Some of the most severely degraded (or otherwise unprofitable) lands on the Atherton Tableland have been abandoned at different times over the last century. On at least some of these lands, rainforest species have managed to establish and new, “secondary” forests have begun to develop. These forests are called “secondary forests” to distinguish them from the original “primary” rainforests that once occupied the landscape. The difference between primary and secondary rainforests, however, is more than a merely semantic one. Secondary forests often lack many of the species found in primary rainforest and, as a result, are usually poorer in the provision of the sorts of ecological goods and services that are delivered by primary rainforest (e.g., timber species, non-timber forest products, carbon sequestration, control of hydrological flows and water “storage” within the landscape, nutrient cycling and the maintenance of soil structure and fertility, etc.).

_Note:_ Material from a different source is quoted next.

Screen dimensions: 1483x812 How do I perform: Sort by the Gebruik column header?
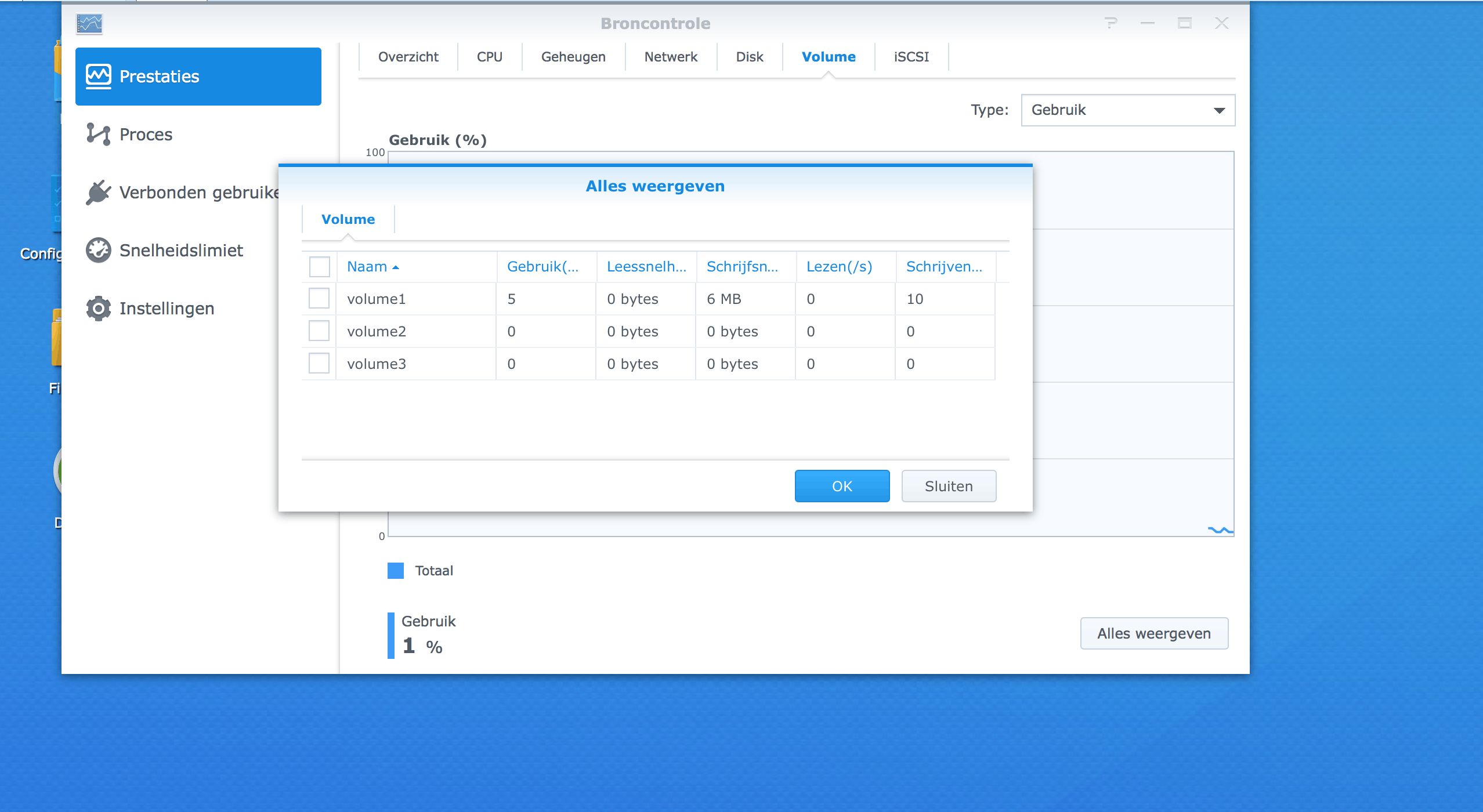[x=542, y=267]

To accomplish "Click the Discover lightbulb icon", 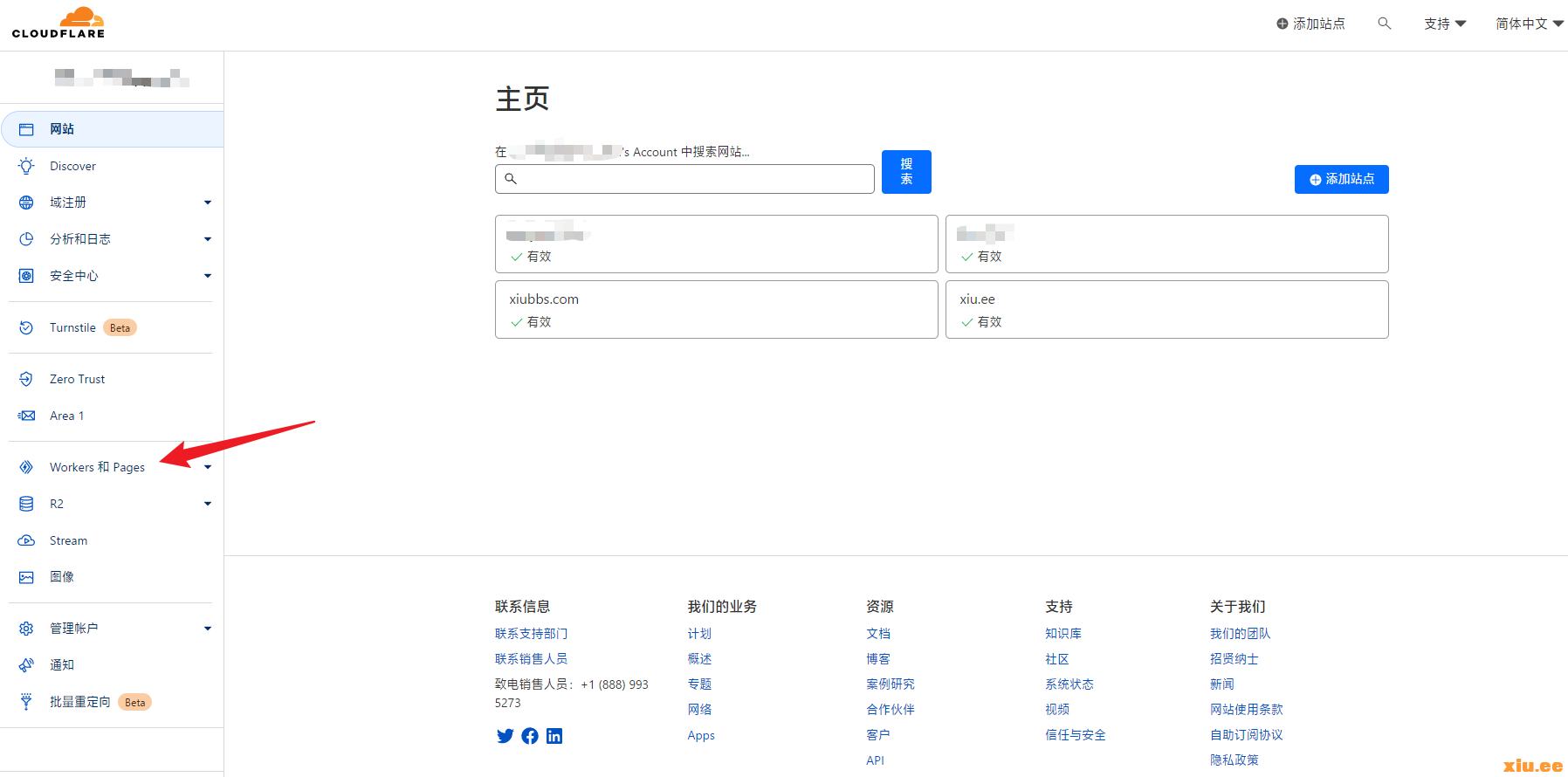I will tap(26, 166).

Many of the studies of secondary rainforests, however, have been performed in relatively young forests, and we do not yet know how – or even if – these forests will eventually return to the species composition (and ecological structure and function) of the original primary rainforests. Studies in the Amazon Basin and in the rainforests of the African continent, where human agricultural civilisations have a long history, have provided tantalising hints that secondary forests may be able to recover the richness and function of primary rainforests… after periods of 500–1000 years or more. There are, unfortunately, few studies spanning the gap between young (<30 years) and very old (>>500 years) secondary forests, largely because few such forests are available for study. On the Atherton Tablelands, however, we have secondary forests ranging from less than ten years old to approximately 70 years old, and thus this landscape provides one of the few opportunities to study such relatively “middle aged” secondary rainforests.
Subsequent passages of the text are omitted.